One year from now you will have:
- Learned how to monitor, log and remediate incidents in an efficient and effective manner
- Improved and shortened the platform’s mean time to recovery
- Review security dashboard alerts and open incidents for security team
- Worked with the team to automate existing manual tasks and reduce false alarms
- Created dashboards and reports in Datadog and PagerDuty that will aid in reducing false alerts and provide insight into trends that may create down time
As a SysOps Engineer, you will work on a small team with potential for growth in the direction you find most interesting, whether that be software development, systems engineering, DevOps, or a future leadership role.
Responsibilities:
- Coordinate the initial response activities for incidents across the AIQ environment, including creating incident records
- Perform first-level triage of events, such as: issue confirmation, assess impact and gather impact details, review knowledge based tools (TSGs & SOPs) for guidance on how to resolve issues
- Manage low and mid-level severity incidents; escalate high severity incidents to resolution team as appropriate, ensuring each incident has a JIRA ticket assigned
- Support cloud infrastructure and automation in collaboration with multiple software teams
- Participate in a monthly on-call rotation
- Work with the SysOps Manager to define and report on key performance indicators
- Identify gaps in information flow that impact our time to recovery (MTTR) and time to detection (MTTD)

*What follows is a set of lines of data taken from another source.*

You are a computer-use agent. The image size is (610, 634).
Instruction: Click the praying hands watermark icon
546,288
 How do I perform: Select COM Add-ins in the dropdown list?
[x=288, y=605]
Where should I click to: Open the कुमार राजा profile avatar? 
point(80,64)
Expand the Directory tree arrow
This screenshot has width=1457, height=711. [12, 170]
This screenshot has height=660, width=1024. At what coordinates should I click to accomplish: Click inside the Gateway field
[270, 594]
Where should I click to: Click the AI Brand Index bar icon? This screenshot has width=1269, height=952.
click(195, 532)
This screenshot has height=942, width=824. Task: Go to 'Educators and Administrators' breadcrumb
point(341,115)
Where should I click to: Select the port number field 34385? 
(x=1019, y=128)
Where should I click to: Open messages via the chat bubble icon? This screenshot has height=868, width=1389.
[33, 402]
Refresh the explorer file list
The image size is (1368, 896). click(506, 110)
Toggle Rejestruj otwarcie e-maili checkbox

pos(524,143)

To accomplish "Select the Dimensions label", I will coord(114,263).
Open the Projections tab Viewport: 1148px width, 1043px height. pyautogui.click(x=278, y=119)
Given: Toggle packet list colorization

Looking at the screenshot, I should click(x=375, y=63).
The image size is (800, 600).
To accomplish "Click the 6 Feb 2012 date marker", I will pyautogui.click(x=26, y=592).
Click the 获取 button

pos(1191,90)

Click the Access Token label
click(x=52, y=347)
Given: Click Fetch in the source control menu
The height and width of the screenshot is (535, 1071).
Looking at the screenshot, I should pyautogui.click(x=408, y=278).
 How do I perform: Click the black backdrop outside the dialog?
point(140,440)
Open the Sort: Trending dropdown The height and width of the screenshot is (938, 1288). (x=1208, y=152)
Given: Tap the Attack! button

- Maintain compliance with security standards and audit requirements
- Help ActionIQ continue to improve incident management and response by clearly documenting response processes and tools and by leading After Action Reviews
- Maintain a status page, providing timely and relevant information to our customers
- Use telemetry and monitoring tools to communicate status to the rest of the organization
What you bring to ActionIQ:
- Interest in performing system administration duties in cloud environments (ie Lambas, IAM Key Rotations)
- Basic command line linux skills
- Excellent verbal and written communication skills
- Basic network troubleshooting skills
- Excellent general problem solving and troubleshooting skills
- Strong interest in the areas of DevOps, Site Reliability Engineering, Incident Response, Resilience Engineering, and Technical Operations
Tools used by the team include:
- AWS & Google Cloud Platform
- Atlassian suite (Confluence, Jira, Statuspage)
- Git
- Linux command-line utilities and BASH
- Datadog and Prometheus
- PagerDuty
- Python
Our work is broad and complex in nature - please don't rule yourself out if you do not meet every requirement.
Benefits:
- Work with a fun, inclusive, and smart team of people as we build a NYC-based enterprise software company!
- Competitive compensation package, including significant equity component
- Backed by top-tier VCs (Sequoia, Andreessen Horowitz, FirstMark Capital)
- Top notch health insurance benefits, including 12 weeks paid parental leave for both parents.
- We are currently working remotely due to COVID-19, but we will be opening a beautiful new office right on Madison Square Park! All NYC-based employees will have the option to return to the office 3 days per week beginning after Labor Day on an “opt-in” basis. We plan to officially reopen our office in the beginning of 2022.
- Check out our latest blog post here to learn how we designed our return to work plans.
- Work from Home stipend to optimize office set up.
ActionIQ is committed to building an inclusive, equitable, and diverse organization. We embrace equal opportunity for all applicants and seek to foster a culture of belonging for our employees. We recognize and appreciate that the more inclusive we are, the better we will function as a team. AIQ welcomes qualified applicants of any race, color, ancestry, religion, sex, national origin, gender identity, gender expression, age, marital or family status, disability, military veteran status, and any other status or background. Join us on our journey to build a product that will help our customers deliver memorable experiences that will drive loyalty and growth.